Current neural machine translation systems have reached close-to-human quality in translating stand-alone sentences.
When it comes to translating documents, instead, machine translation has a significant margin of improvement ahead.
In fact, some ambiguous elements of the discourse have multiple valid translations at the sentence level but only one at the document level, where they lose their ambiguity in the presence of extra-sentential context.
Retrieving and exploiting such context to produce consistent document-level translations represents a challenging task.
Many researchers have taken up this challenge in recent years and proposed approaches to context-aware neural machine translation.
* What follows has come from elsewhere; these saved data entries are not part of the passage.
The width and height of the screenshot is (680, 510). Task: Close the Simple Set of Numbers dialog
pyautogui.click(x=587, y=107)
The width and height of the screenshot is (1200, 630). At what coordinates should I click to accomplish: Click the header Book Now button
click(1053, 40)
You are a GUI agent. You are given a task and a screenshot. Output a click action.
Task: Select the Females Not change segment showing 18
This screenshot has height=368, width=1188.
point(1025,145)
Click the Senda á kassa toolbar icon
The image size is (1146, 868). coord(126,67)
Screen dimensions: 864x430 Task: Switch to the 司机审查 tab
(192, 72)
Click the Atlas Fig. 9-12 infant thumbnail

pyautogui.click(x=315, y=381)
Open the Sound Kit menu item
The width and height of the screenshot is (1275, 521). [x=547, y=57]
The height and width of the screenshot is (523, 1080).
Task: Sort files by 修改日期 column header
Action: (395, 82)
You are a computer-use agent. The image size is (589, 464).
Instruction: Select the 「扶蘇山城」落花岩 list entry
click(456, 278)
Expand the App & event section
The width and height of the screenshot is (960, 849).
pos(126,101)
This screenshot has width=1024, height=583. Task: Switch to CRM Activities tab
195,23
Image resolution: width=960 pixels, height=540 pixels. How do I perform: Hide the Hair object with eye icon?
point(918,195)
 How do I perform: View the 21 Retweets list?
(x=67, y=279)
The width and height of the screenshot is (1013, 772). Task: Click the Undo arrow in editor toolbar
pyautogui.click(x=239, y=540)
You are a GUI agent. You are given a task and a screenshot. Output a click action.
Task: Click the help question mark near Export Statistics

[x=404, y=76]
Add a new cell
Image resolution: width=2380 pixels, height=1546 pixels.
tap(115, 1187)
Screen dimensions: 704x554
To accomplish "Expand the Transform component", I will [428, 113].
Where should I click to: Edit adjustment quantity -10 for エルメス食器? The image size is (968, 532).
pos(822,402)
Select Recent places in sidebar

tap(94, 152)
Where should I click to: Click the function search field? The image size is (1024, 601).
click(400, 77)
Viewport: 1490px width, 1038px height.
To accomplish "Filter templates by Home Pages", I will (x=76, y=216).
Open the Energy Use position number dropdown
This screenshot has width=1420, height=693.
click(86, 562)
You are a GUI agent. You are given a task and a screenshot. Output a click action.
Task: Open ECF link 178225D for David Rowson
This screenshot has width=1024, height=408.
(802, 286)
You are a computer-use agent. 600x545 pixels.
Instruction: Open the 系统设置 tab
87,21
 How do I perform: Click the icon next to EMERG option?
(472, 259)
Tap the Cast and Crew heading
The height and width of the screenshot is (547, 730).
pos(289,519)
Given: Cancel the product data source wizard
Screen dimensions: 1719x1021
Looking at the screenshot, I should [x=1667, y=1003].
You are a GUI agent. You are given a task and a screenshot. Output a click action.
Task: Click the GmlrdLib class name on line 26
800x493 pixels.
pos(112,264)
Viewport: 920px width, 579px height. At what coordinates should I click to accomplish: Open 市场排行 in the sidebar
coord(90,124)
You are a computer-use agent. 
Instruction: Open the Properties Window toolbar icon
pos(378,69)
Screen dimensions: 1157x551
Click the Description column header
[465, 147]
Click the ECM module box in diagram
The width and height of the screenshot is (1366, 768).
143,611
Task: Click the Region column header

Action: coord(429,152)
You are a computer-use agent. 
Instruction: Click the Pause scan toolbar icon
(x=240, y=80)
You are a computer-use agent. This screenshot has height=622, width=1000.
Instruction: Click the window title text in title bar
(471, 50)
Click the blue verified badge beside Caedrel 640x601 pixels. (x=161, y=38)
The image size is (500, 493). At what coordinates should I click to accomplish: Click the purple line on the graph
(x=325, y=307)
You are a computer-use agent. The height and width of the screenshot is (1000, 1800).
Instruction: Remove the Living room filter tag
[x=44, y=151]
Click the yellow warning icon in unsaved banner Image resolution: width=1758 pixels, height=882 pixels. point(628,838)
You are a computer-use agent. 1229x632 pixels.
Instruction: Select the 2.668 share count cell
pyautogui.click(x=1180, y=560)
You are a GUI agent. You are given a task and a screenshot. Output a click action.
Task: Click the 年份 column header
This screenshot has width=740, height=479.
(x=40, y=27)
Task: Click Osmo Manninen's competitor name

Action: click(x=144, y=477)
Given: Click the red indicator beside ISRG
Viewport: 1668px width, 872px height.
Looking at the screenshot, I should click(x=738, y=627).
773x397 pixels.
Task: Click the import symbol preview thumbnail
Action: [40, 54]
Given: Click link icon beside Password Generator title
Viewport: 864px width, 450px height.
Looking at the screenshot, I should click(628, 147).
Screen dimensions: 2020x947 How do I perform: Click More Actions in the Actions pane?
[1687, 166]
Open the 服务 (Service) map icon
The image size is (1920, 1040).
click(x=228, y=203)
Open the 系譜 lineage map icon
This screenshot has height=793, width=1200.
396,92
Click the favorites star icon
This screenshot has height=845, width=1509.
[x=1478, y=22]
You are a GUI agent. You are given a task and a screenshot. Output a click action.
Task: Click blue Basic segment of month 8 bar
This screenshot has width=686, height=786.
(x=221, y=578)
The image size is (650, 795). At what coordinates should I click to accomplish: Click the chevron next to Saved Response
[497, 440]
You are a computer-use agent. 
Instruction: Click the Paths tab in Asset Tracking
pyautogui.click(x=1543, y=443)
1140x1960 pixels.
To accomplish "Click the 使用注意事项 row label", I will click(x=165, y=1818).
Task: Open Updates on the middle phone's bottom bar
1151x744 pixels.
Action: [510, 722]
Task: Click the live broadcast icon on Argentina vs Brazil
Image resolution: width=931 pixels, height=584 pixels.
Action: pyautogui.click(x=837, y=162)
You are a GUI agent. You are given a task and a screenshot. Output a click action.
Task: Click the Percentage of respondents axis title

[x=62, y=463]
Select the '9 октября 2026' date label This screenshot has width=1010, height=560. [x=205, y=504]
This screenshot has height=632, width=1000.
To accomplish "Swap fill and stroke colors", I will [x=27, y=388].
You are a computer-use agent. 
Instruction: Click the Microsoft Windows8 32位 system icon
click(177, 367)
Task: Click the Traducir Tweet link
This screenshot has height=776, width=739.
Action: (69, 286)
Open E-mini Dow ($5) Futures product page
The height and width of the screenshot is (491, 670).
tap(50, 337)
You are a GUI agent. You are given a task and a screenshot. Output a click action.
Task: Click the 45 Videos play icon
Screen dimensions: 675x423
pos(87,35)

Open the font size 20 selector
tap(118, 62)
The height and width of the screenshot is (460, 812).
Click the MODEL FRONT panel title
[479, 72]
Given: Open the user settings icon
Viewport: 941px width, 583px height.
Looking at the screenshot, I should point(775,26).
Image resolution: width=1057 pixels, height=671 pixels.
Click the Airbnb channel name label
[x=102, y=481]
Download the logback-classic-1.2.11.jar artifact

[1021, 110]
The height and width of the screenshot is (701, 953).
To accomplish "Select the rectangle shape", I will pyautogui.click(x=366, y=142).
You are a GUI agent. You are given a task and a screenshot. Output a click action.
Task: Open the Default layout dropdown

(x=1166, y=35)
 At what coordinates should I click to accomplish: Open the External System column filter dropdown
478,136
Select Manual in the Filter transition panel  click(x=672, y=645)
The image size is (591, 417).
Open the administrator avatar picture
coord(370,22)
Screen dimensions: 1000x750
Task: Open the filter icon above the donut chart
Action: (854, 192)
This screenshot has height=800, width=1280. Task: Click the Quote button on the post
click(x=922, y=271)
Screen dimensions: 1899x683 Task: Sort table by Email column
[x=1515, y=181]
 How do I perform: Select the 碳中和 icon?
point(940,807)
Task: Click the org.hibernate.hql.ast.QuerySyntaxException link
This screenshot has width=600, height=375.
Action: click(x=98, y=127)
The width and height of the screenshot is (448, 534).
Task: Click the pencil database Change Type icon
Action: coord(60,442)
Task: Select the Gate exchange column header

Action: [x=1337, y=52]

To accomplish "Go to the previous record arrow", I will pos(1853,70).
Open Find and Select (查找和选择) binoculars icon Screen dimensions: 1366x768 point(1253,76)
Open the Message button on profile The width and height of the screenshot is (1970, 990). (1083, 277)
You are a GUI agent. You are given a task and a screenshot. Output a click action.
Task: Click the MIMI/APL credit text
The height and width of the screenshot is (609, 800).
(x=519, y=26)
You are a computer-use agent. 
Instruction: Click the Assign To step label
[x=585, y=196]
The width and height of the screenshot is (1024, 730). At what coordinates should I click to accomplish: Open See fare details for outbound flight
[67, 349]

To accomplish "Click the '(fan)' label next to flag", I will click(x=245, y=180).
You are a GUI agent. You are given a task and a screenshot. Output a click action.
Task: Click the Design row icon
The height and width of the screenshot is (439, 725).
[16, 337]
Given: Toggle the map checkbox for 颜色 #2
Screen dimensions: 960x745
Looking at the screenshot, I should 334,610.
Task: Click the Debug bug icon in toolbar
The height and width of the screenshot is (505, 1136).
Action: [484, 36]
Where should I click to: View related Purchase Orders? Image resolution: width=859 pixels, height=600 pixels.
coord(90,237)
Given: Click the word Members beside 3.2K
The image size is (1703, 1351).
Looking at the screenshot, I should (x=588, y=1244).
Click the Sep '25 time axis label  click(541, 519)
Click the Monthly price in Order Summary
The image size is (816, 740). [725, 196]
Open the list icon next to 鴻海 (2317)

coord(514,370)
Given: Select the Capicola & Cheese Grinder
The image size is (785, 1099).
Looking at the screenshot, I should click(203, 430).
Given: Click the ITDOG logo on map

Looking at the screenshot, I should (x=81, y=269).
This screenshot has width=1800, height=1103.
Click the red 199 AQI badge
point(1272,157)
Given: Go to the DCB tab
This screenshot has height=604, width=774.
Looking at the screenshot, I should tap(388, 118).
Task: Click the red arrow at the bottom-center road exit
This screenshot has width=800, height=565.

A common taxonomy divides them into two families: multi-encoding and single-encoding approaches, also known as concatenation approaches.
The former family includes all the approaches that employ the standard encoder-decoder architecture to produce latent representations of the current sentence and that introduce additional learnable modules to encode and integrate its context, i.e., the previous or following sentences.
Concatenation approaches, instead, rely entirely on the encoder-decoder architecture, but they concatenate the context to the current sentence before feeding it into the system.
In this work, we analyze both families of approaches to context-aware neural machine translation, identify some of their weaknesses, and address them with novel solutions.
For multi-encoding systems, we identify two learning challenges faced by the modules that handle context: the sparsity of the training signal and the sparsity of disambiguating contextual elements.
We introduce a novel pre-training setting in which sparsity is alleviated and demonstrate its effectiveness in fostering the learning process.
For concatenation approaches, we address the challenge of dealing with long sequences by proposing a training objective that encourages the model to focus on the most relevant parts of each sequence.
We couple this training objective with a novel technique to strengthen sentence boundaries and analyze their impact on the learned attention mechanism.
Finally, we present a comparative study of various methods for discerning segments in the concatenation sequence, including novel variants of segment embeddings.

Mis à jour le 28 mars 2023